→ Problem description:
Wherever a line in the data below holds "marker", copy that line.

☆ ☆ ☆ ☆

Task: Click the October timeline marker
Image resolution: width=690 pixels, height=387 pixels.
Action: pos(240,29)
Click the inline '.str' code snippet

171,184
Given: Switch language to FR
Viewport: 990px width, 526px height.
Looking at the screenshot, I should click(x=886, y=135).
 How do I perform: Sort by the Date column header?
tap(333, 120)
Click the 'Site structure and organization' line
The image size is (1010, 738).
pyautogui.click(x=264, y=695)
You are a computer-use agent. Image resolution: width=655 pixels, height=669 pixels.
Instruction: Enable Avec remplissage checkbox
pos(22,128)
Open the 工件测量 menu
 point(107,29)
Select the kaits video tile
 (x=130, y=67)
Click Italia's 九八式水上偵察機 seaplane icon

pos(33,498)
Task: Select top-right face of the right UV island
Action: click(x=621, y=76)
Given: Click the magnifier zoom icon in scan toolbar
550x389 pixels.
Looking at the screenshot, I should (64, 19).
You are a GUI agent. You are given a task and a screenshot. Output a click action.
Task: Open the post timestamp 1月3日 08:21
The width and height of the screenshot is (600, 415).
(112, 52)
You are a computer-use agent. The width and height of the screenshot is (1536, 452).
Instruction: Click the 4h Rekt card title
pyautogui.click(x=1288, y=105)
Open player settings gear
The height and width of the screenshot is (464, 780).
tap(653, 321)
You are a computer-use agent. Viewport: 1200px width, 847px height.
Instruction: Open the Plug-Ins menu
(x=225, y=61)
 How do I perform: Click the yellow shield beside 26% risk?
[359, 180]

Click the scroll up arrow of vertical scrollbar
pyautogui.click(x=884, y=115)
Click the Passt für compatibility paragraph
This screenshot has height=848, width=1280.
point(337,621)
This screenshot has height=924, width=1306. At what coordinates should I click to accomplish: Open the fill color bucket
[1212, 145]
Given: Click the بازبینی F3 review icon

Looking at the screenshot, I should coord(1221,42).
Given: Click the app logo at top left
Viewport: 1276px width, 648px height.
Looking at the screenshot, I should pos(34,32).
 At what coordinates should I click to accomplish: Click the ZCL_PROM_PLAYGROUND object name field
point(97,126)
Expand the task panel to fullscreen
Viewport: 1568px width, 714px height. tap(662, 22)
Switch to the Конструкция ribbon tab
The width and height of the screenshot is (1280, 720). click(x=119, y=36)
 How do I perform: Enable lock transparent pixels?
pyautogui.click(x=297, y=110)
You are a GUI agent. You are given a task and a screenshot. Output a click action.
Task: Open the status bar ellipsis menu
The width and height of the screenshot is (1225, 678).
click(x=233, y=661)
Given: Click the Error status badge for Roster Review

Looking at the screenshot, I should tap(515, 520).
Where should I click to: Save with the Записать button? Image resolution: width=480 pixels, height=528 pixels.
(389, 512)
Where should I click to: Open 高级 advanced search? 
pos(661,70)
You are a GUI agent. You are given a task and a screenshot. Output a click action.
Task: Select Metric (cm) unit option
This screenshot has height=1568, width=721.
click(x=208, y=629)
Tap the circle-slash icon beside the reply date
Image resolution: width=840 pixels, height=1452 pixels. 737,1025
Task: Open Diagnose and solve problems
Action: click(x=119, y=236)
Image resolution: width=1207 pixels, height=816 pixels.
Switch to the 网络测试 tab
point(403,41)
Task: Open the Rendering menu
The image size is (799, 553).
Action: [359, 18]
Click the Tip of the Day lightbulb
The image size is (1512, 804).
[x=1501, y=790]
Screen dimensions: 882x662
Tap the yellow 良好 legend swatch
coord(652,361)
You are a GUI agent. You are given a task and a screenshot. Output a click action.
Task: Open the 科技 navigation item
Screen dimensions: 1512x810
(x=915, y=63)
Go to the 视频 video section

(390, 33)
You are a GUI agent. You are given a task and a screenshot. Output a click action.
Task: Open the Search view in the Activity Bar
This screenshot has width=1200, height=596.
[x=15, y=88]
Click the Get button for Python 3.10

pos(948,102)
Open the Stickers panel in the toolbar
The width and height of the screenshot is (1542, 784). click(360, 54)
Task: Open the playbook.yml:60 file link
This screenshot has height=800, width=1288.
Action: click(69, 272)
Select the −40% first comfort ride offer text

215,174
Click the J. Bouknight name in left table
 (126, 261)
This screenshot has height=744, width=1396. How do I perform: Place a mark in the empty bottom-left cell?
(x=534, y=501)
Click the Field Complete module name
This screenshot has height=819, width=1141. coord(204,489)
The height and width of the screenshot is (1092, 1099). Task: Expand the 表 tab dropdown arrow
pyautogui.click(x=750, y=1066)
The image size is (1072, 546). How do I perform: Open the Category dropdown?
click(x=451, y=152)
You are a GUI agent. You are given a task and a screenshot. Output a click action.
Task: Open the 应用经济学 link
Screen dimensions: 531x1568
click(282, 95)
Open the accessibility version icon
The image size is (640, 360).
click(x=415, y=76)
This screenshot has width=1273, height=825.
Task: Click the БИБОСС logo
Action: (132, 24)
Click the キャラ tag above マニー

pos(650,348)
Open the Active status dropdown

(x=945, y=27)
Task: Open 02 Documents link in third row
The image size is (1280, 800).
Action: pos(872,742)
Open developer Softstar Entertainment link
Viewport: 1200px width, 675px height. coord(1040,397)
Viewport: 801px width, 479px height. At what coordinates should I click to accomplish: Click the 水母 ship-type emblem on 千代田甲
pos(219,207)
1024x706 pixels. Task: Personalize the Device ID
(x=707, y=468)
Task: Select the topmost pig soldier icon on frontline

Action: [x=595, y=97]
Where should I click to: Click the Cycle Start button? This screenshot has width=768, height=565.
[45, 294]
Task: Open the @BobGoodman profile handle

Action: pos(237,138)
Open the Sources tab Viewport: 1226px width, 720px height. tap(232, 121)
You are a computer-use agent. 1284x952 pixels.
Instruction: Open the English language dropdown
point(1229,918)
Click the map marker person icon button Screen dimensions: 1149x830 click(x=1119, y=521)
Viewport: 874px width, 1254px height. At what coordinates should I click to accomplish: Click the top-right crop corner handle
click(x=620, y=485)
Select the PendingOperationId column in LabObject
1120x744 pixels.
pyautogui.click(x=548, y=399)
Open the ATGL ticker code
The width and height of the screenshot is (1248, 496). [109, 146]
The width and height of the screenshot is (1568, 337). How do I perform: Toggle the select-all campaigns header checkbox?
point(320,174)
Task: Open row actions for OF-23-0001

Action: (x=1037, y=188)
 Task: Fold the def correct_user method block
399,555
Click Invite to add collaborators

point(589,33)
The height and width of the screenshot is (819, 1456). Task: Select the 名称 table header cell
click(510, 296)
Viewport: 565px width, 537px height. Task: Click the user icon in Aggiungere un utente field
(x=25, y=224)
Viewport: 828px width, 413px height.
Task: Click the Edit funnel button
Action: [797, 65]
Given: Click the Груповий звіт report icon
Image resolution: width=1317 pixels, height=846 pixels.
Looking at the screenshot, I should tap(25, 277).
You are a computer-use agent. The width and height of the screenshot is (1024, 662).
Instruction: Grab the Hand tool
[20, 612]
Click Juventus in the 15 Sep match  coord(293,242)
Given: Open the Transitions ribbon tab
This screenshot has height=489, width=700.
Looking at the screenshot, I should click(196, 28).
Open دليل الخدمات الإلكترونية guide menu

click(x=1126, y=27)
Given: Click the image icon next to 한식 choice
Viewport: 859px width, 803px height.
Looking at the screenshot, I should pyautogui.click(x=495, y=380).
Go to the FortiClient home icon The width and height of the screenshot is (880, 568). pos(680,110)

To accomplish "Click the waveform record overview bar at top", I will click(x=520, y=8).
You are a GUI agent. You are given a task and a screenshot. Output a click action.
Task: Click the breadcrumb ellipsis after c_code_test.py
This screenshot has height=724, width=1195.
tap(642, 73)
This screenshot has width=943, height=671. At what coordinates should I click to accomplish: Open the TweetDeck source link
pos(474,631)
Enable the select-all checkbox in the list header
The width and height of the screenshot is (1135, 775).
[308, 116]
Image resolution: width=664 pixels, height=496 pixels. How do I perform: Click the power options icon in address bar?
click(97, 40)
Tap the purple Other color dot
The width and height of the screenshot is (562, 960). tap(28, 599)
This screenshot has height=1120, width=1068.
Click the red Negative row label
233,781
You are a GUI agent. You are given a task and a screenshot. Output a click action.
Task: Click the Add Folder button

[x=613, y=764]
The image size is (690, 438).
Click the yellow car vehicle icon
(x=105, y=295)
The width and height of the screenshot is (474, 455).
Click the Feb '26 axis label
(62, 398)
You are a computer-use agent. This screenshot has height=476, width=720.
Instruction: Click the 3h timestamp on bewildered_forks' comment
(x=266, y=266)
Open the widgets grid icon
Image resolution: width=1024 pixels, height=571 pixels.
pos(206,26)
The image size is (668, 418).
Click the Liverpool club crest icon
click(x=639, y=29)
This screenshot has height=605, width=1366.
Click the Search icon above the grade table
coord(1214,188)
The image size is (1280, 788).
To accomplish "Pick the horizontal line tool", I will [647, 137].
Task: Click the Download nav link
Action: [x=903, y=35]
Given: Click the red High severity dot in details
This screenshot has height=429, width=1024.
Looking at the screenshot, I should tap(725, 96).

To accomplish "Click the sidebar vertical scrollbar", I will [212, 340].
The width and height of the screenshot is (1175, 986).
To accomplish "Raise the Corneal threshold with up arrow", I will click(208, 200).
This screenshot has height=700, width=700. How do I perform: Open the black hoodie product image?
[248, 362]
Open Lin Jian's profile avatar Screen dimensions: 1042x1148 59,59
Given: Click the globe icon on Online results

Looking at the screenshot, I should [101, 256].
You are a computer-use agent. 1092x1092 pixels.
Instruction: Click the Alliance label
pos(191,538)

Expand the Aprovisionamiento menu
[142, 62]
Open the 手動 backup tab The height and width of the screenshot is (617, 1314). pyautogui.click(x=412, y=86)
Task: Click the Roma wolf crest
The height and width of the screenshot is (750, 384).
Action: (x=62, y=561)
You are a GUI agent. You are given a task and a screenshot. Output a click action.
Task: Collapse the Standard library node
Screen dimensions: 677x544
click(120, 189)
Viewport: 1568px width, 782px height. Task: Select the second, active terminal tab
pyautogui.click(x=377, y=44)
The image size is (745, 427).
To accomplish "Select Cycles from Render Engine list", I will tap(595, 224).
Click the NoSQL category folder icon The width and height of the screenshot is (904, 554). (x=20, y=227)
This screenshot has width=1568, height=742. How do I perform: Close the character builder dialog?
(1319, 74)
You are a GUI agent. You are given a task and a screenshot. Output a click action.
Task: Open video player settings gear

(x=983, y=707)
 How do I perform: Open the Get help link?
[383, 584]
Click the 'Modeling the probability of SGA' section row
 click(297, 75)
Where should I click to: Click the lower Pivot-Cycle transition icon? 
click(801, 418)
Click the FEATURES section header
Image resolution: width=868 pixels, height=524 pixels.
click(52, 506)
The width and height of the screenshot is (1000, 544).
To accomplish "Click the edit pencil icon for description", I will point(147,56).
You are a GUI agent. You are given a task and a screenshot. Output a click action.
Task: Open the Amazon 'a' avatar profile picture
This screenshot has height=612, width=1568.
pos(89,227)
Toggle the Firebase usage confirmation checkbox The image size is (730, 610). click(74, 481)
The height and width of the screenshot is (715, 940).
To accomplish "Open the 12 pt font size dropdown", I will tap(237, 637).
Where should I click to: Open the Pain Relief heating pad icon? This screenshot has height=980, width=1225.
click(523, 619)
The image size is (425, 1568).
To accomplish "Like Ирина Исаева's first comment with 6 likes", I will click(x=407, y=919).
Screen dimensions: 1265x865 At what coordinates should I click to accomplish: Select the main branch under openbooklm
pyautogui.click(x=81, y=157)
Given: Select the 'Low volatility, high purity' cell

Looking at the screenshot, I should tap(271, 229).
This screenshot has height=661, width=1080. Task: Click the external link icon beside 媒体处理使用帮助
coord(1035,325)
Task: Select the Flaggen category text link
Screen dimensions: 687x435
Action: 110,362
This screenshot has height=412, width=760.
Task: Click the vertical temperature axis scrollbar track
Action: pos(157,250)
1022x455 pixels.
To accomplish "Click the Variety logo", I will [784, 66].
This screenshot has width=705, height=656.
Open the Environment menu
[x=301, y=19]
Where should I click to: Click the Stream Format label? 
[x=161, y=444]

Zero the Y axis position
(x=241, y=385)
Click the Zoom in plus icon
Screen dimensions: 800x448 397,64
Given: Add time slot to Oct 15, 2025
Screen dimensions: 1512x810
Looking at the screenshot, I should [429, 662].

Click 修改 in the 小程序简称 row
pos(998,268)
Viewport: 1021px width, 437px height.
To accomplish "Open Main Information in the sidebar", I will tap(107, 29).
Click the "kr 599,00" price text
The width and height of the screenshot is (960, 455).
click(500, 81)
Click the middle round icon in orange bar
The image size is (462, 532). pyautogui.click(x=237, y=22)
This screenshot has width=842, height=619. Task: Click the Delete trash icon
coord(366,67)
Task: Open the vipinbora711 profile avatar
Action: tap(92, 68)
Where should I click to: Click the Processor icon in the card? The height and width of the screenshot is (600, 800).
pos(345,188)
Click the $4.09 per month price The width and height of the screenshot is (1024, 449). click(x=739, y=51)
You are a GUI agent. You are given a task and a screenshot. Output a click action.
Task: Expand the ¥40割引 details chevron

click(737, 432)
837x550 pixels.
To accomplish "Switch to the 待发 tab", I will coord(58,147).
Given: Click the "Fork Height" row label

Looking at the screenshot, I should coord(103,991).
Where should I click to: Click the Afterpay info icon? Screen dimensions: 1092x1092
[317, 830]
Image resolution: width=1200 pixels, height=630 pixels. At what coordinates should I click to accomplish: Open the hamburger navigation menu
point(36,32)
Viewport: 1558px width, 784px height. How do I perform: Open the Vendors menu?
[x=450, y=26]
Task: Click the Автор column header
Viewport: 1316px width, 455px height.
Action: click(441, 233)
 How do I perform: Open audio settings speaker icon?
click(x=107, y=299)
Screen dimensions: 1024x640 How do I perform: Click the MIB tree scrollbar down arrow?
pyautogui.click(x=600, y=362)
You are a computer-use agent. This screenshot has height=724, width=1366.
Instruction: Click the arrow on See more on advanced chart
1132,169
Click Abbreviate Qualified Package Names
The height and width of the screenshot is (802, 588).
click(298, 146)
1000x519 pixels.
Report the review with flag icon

☆ ☆ ☆ ☆

→ Task output:
Task: Click the October timeline marker
Click the map marker person icon button Screen dimensions: 1149x830 click(x=1119, y=521)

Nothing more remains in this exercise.